• [SOURCE MATERIAL]:
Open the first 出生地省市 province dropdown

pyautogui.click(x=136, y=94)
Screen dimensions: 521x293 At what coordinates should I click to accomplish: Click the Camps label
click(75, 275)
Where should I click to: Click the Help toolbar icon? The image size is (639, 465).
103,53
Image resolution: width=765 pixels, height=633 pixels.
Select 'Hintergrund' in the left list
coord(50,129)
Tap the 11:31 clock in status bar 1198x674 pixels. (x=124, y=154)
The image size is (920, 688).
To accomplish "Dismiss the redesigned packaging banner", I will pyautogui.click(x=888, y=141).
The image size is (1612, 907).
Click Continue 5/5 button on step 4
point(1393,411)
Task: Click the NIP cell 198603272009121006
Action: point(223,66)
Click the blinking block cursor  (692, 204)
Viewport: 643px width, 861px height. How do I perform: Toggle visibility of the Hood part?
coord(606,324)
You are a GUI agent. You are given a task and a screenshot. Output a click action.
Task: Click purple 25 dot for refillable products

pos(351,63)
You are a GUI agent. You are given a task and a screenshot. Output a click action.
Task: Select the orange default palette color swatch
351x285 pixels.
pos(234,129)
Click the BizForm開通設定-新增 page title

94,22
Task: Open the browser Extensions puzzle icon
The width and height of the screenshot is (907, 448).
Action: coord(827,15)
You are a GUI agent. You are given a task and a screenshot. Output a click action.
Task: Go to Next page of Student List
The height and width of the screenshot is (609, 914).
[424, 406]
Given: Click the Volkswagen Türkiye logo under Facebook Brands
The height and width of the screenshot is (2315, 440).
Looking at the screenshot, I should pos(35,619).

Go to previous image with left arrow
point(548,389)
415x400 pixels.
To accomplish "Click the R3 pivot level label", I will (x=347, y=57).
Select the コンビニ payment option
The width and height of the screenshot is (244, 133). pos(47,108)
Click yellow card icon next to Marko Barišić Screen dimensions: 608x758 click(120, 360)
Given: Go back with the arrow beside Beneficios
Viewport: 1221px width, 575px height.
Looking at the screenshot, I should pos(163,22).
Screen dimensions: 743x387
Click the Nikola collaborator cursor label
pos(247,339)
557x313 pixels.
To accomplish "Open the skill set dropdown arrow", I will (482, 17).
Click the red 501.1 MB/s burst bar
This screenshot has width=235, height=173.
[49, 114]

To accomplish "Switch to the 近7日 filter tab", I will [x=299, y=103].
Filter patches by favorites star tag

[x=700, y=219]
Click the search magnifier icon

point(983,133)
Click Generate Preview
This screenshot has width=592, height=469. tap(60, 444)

• [REQUIRED ACTION]:
Retype the records above from the very first line down to the line with "Image resolution: width=765", keeping both of those lines. Include nothing beyond them.

• [YOUR SOLUTION]:
Open the first 出生地省市 province dropdown

pyautogui.click(x=136, y=94)
Screen dimensions: 521x293 At what coordinates should I click to accomplish: Click the Camps label
click(75, 275)
Where should I click to: Click the Help toolbar icon? The image size is (639, 465).
103,53
Image resolution: width=765 pixels, height=633 pixels.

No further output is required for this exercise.